Face à Cantona, l’opposition politique et intellectuelle désarçonnée

Avant même le 7 décembre fatidique, l’appel du footballeur Cantona aura au moins réussi une chose : forcer « l’élite », intellectuelle comme politique, à se positionner et à dévoiler son degré d’engagement.

Passons rapidement sur les réactions des tenants du pouvoir. Sous des dehors ironiques gênés aux entournures, les ministres Lagarde et Baroin, relayés par quelques sommités bancaires (Baudoin Prot de BNP-Paribas), ont surtout étalé une fébrilité et un manque d’assurance certains.

Rien de très surprenant de la part de ceux-là. Qui les aurait attendus dans un autre registre que celui de chiens-de-garde de leur propre système ?

Une opposition politique tout frein serré

Plus étonnantes, les réactions d’éminents acteurs politiques qu’on aurait pu croire plus proches de notre révolutionnaire improvisé.

Olivier Besancenot (NPA) fut le premier à dégainer. Oh, bien sûr, il trouve l’idée du footballeur « séduisante », mais prétend aussitôt vouloir « aller plus loin » (où ? ) parce que « s’attaquer aux banques n’est qu’une partie du problème ». On voudrait noyer les poissons qu’on ne s’y prendrait pas mieux !

Nathalie Arthaud (Lutte Ouvrière) suggère, elle, d’exproprier les banquiers (comment ? ) mais avoue sans ambages : « Le problème c’est que les banques, on en a besoin, elles sont utiles. » Sans doute le passé de sa prédécesseur, Arlette Laguiller, nourrie aux mamelles du Crédit Lyonnais.

« Je ne sais pas si on gagnerait quelque chose à une faillite générale et instantanée du système », s’interroge de son côté Jean-Luc Mélenchon qui préfère s’en remettre aux élections et aux programmes à venir.
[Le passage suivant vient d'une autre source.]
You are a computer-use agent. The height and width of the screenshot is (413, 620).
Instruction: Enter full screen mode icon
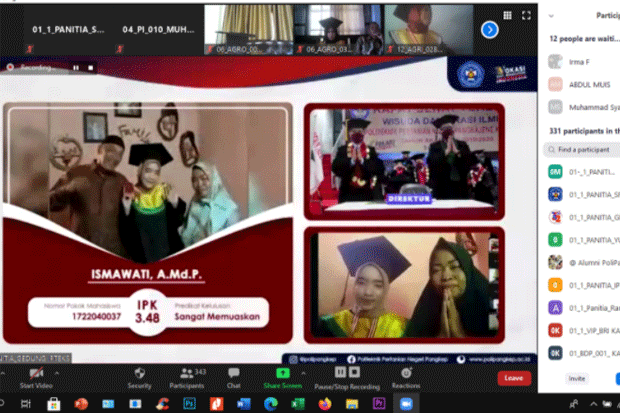click(526, 15)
En bref, « qu’ils s’en aillent tous », d’accord… mais pas les clients, de leurs banques !

Des intellectuels bousculés dans leur splendide isolement

Nos nouveaux intellectuels se montrent tout aussi tièdes que nos politiques et tentent d’illuminer la scène de leurs avis éclairés. Tous de décrier d’une même voix la pertinence du plan Cantona.

  • Sur son site, Frédéric Lordon suggère plutôt une dénonciation de la dette publique par les gouvernants.
  • Sur France 3, face à une économiste sécuritaire en diable (« les aigrefins vont attendre les épargnants à la sortie des guichets ! »), Paul Jorion préfère promouvoir l’interdiction des paris sur les fluctuations de prix (en clair l’arrêt de la spéculation).
  • Bernard Maris (Charlie-Hebdo, France Inter) ne propose rien du tout, mais fait part d’une perplexité assez désarmante : « Qu’est-ce qu’on fait pour les transactions, on va tout payer en cash ? »

Il n’y a guère que Paul Jorion et Cécile Duflot (Europe Écologie-les Verts) pour noter que l’appel de Cantona ne vise peut-être pas à l’effondrement du système bancaire, mais reflète avant tout la colère grandissante d’une population excédée par les excès impunis des financiers.

Un fossé entre l’élite nouvelle et le peuple en colère

Les mesures proposées par nos intellectuels présentent cependant un défaut majeur : elles ne peuvent être mises en œuvre que par des gouvernants en place.

Or, depuis trois ans que la Grande Crise a éclaté, AUCUN des « grands » pays du G20 n’a toujours strictement rien fait pour réguler et contrôler la finance en furie.

Quelle autre solution que le plan Cantona pour que le « peuple » exprime sa colère et ses frustrations auprès des places bancaires ? Aucune. Pas sûr que l’aigre tournure prise par les évènements permettent d’attendre les élections de 2012 et les programmes des uns ou des autres.

Si nos fringants politiques et intellectuels veulent éviter que ne se creuse un fossé entre eux et le peuple qu’ils prétendent représenter ou éclairer, il ne pourront pas se contenter de distiller, certes avec talent mais stérilement, leurs bonnes paroles dans les médias.

Il leur faudra également et sans tarder prendre en compte l’irritation populaire grandissante. Faute de quoi celle-ci risque fort de finir par s’exprimer sans eux.